3. As I mentioned again, you need execute dd like this:
time dd
Than devide your 10GB size by the total real time that you'll get. Just plain dd gives inflated numbers for writes, and your last dd number looks a little too good. You don't have this problem with bonnie, because it runs sync as a part of its execution. But overall, I think you are ok. Your reads look much more decent now than initially, and I'm glad that we have about the same throughput per spindel :-)
Regards
Igor Polishchuk
upengan78
64 Posts
0
March 21st, 2011 08:00
Thanks Igor. Thanks for all tips . It helped me understand a lot of things.
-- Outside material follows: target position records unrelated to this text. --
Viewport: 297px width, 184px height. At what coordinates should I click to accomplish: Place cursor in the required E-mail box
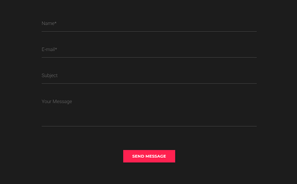[149, 50]
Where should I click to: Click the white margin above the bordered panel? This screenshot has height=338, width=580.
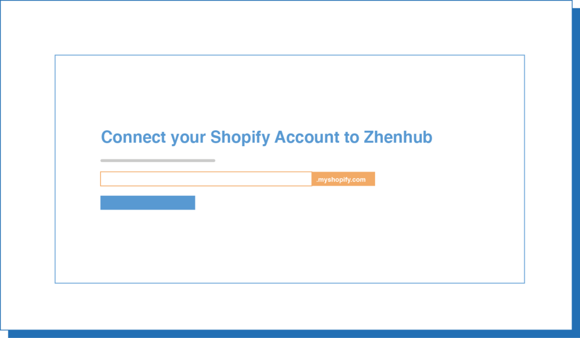287,28
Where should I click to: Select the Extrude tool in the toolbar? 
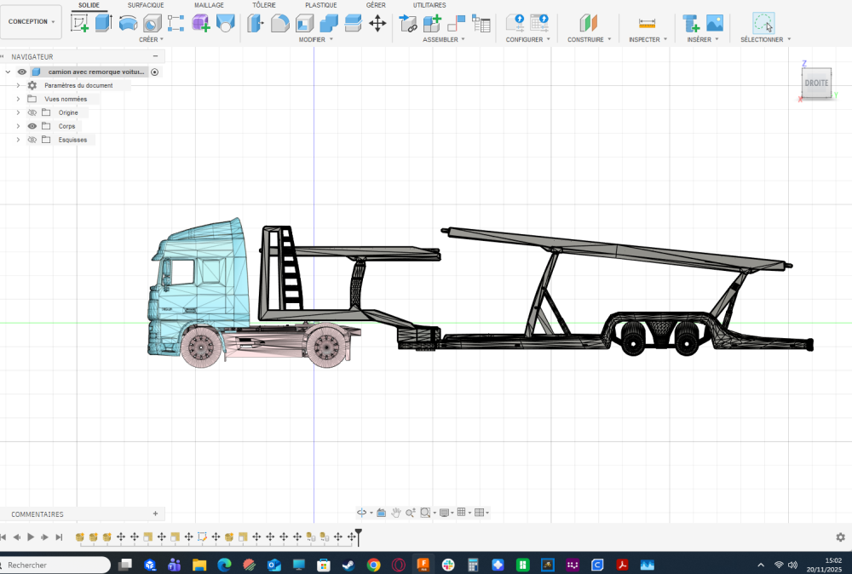click(103, 23)
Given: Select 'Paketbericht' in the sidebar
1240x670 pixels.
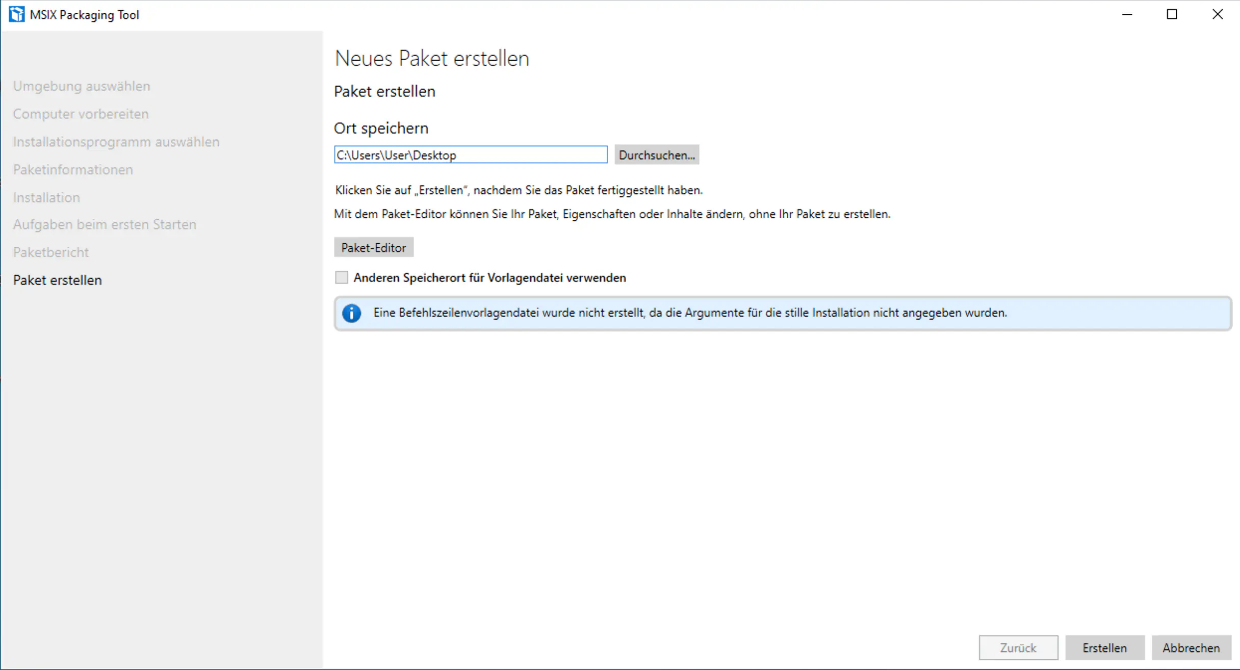Looking at the screenshot, I should point(50,252).
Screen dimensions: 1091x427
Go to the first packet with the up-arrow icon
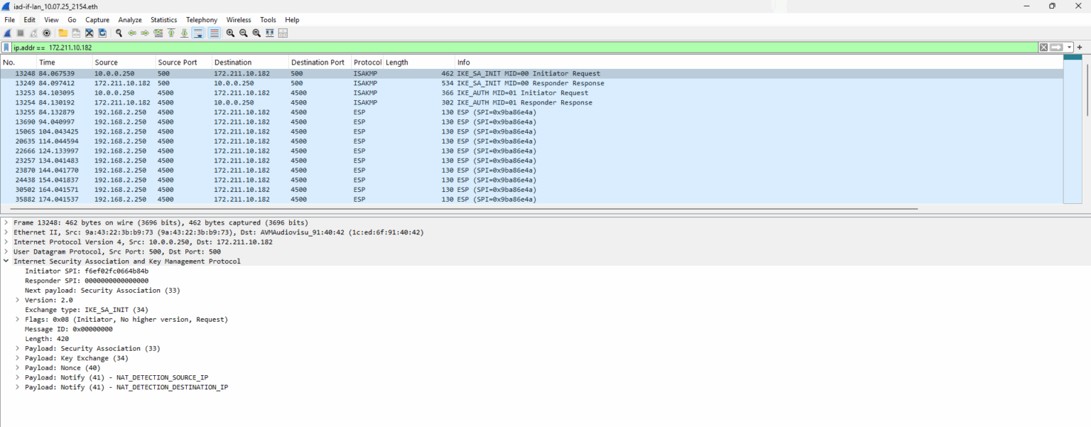click(x=171, y=33)
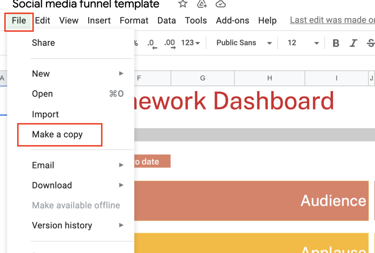
Task: Open the Add-ons menu
Action: tap(233, 20)
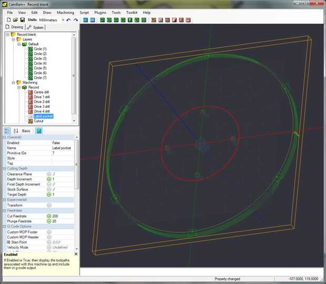Click the New file icon
The height and width of the screenshot is (284, 326).
[9, 20]
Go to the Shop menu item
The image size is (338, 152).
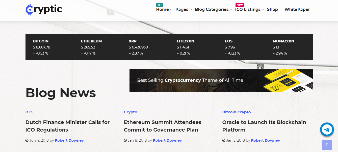point(272,10)
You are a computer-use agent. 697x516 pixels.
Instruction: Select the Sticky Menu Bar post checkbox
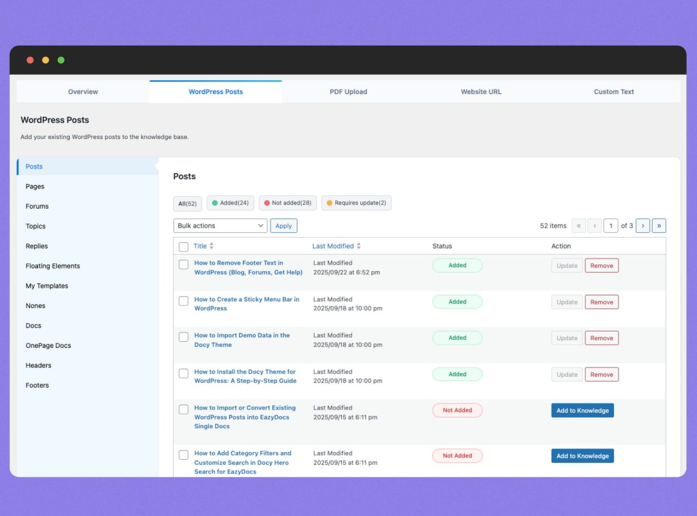click(x=184, y=301)
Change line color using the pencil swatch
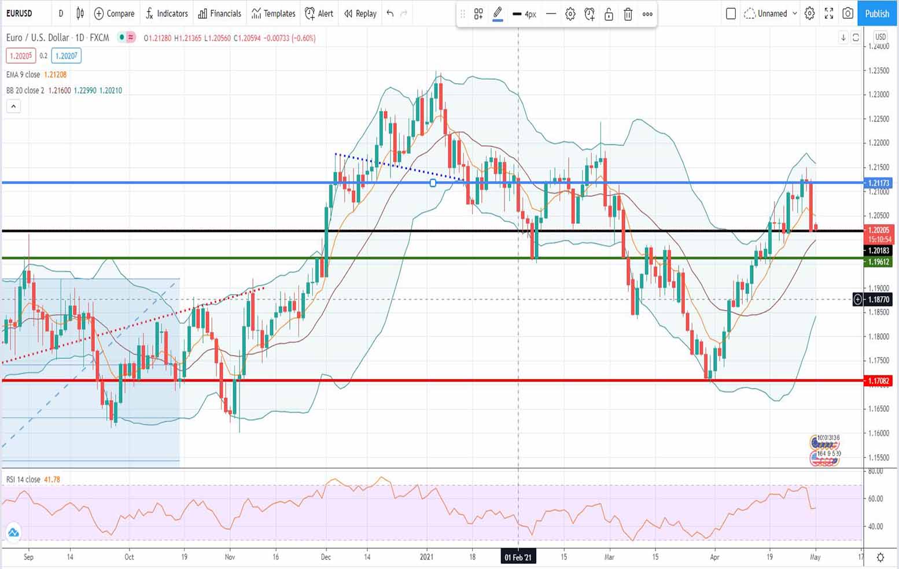 pos(497,14)
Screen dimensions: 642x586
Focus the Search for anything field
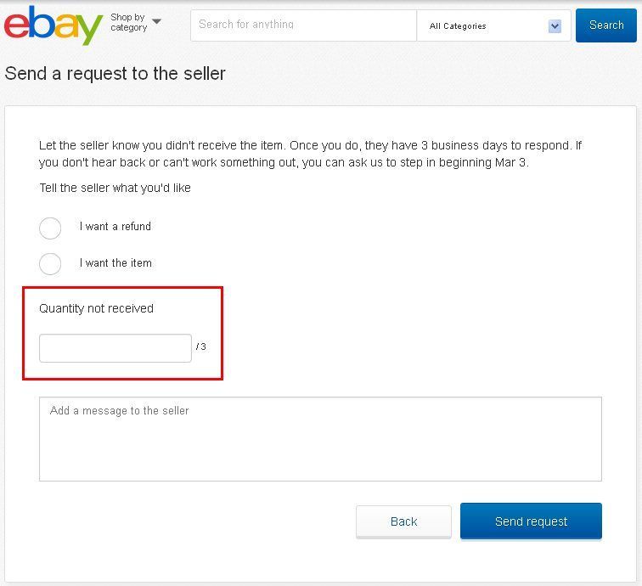pos(304,25)
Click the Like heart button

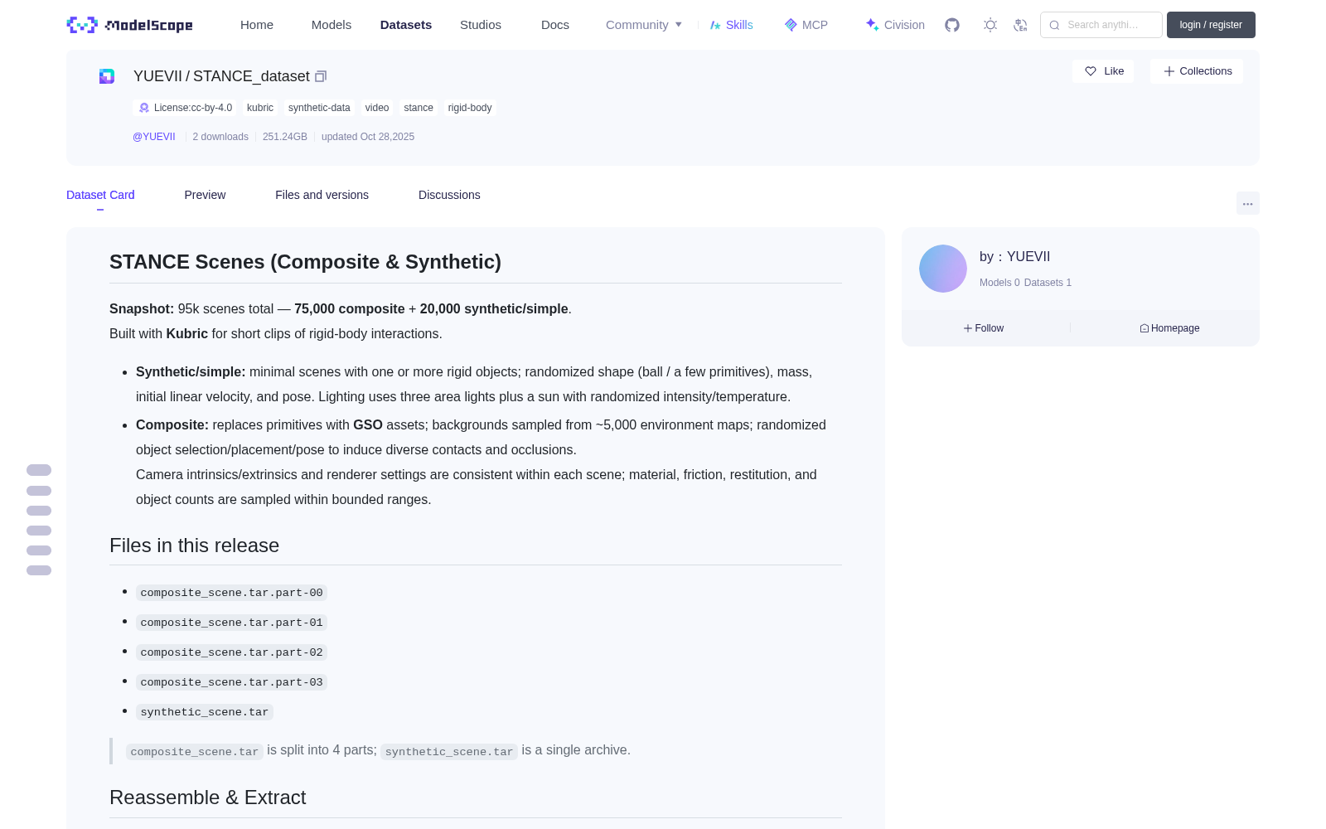point(1103,71)
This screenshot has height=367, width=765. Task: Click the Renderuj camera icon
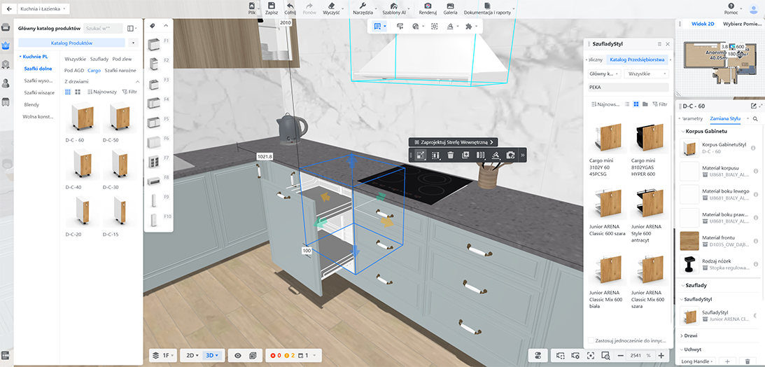click(427, 6)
I did one more test as I forgot to use sync in my last attempt.
####
RAID 10, 536G Volume size, all 8 disks used in volume
Read Policy Adaptive Read Ahead
Write Policy Write Back
Stripe Element Size : 512KB
Disk Cache policy Enabled
File system on Centos = Ext4 (with journal)
####
bonnie++ -u root -d /mnt/raid10/ -s 10g -x 3 -c 8
Version 1.96 ------Sequential Output------ --Sequential Input- --Random-
-Per Chr- --Block-- -Rewrite- -Per Chr- --Block-- --Seeks--
Machine Size K/sec %CP K/sec %CP K/sec %CP K/sec %CP K/sec %CP /sec %CP
myserver.domain 10G 860 99 404278 76 259420 22 1941 75 541458 17 1653 13
Latency 9768us 380ms 377ms 322ms 380ms 30892us
myserver.domain 10G 851 99 397416 75 260891 22 1853 75 536912 17 1808 8
Latency 9780us 334ms 352ms 337ms 366ms 26967us
myserver.domain 10G 847 99 401808 74 256577 22 1821 74 537366 16 1874 6
Latency 9967us 474ms 348ms 357ms 357ms 30951us
------Sequential Create------ --------Random Create--------
-Create-- --Read--- -Delete-- -Create-- --Read--- -Delete--
files:max:min /sec %CP /sec %CP /sec %CP /sec %CP /sec %CP /sec %CP
myserver.domaine 16 +++++ +++ +++++ +++ +++++ +++ +++++ +++ +++++ +++ +++++ +++
Latency 416us 405us 437us 407us 7us 32us
myserver.domaine 16 +++++ +++ +++++ +++ +++++ +++ +++++ +++ +++++ +++ +++++ +++
Latency 236us 405us 439us 92us 10us 77us
myserver.domaine 16 +++++ +++ +++++ +++ +++++ +++ +++++ +++ +++++ +++ +++++ +++
Latency 396us 409us 442us 410us 6us 38us
Now with dd and sync,
time dd if=/dev/zero of=/mnt/raid5/zerofile.tst bs=1k count=10000000 && sync
10000000+0 records in
10000000+0 records out
10240000000 bytes (10 GB) copied, 22.1527 seconds, 462 MB/s
real 0m22.178s
user 0m0.208s
sys 0m21.913s
---> 10G/22.178 = 450.897286 MB/s
time dd of=/dev/null if=/mnt/raid5/zerofile.tst bs=1k count=10000000 && sync
10000000+0 records in
10000000+0 records out
10240000000 bytes (10 GB) copied, 17.5131 seconds, 585 MB/s
real 0m17.519s
user 0m0.122s
sys 0m9.156s
-----> 10G/17.519 = 570.808836 MB/s ( Although I don't think sync is needed for read speed)
These with 512 KB stripe element size look better than those with 256KB stripe element size.
As long as overall performance looks okay, I wouldn't worry much. Thanks!